Going to that station took a lot for me. I felt guilty thinking, did I lead him on or was it because I’d lost weight, I was confident and I felt it. Could that be part of why It happened to me? Which from counselling has made me realise that some of my issues with food is down to this and not wanting to look that way again in case it happens again (silly I know). But when I left I felt worthless and like I didn’t matter, like i was just going to be a load of paperwork and hassle to that officer, no one would believe me so why would I tell my family because it was my word against his.
It’s took me 12 years to get to this point today and I’ve cried over how much I know this Is going to hurt my mum. I normally tell her too much as we are that close, but things always got in the way like my nan passing and seeing how much hurt that caused in the family, I didn’t want to add to that.
It’s took me so long to consider what I was going to share about my story, taking into consideration some of the ages of the ‘This is me’ students who will be reading this and not wanting to affect them or go into too much detail. I wanted to make sure other people know that you can get through it.

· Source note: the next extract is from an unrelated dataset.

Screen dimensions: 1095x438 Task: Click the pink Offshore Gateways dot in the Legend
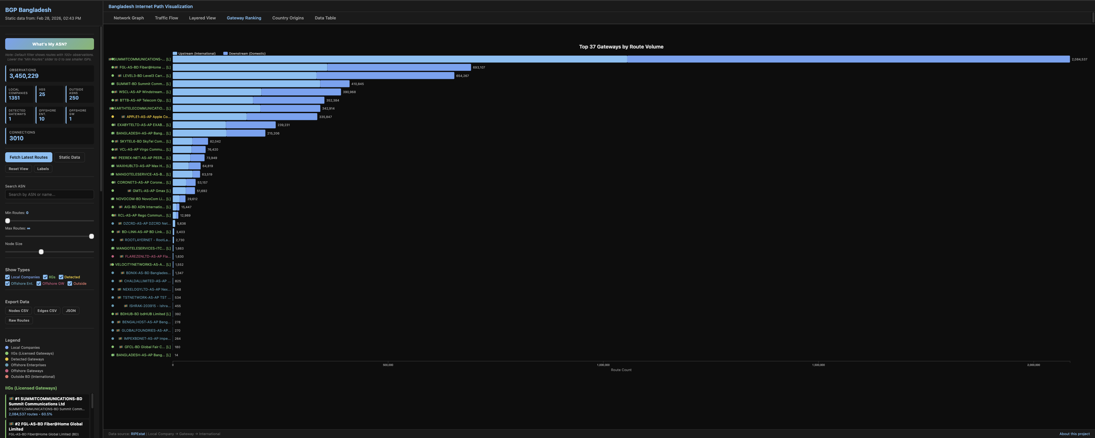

I also had to consider who I’m telling, I mean I don’t know how many people read my blogs or how far they reach, there’s the chance that I’m putting myself so far out there and making myself vulnerable for people to not be supportive.
Another thing that crossed my mind is that it’s been 12 years and I wondered if I should just leave it and not say anything, but then do I want to live without telling the closet person to me such a big stepping stone of my life, and the fact that someone might read this and think that has helped me.

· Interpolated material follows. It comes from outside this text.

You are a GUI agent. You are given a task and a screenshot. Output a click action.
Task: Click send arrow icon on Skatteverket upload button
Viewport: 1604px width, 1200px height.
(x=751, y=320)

But ‘how’ is what has played on my mind the most. What I’ve had to remind myself is that, this is my story and I had to be the one who was comfortable with how it is told. And the reason I have chosen to do it like this isn’t because I couldn’t tell my mum face to face because I know she’ll support me 100% and she would of back then too. But it’s because I always feel better after writing a blog and thought it might make it easier for people to read so they could digest it in their own time. Sometimes telling someone face to face can make them feel awkward or not know how to react and I wouldn’t want that.
- There are 1 in 4 women and 1 in 30 men that are raped
- 90% of those who are raped know the perpetrator prior to the offence
- In the last 4 years in England and Wales 57,882 rape claims were dealt with by the police.
- In 2018-2019 only 1,925 were convicted this means it’s around 3.3%
If you’ve been raped you need to get yourself to a safe place. It’s up to you what you do next, it’s your story but from personal experience I would advise you to go to the police or contact someone straight away and keep any evidence.
Here are some places you can contact
- a voluntary organisation, such as Women’s Aid, Victim Support, The Survivors Trust or Survivors UK (for male victims of sexual assault)
- the free, 24-hour National Domestic Violence Helpline on 0808 2000 247
- the Rape Crisis national freephone helpline on 0808 802 9999 (12-2.30pm and 7-9.30pm every day of the year)
On this note I am Harriett Whelan and I’m a rape survivor not a victim.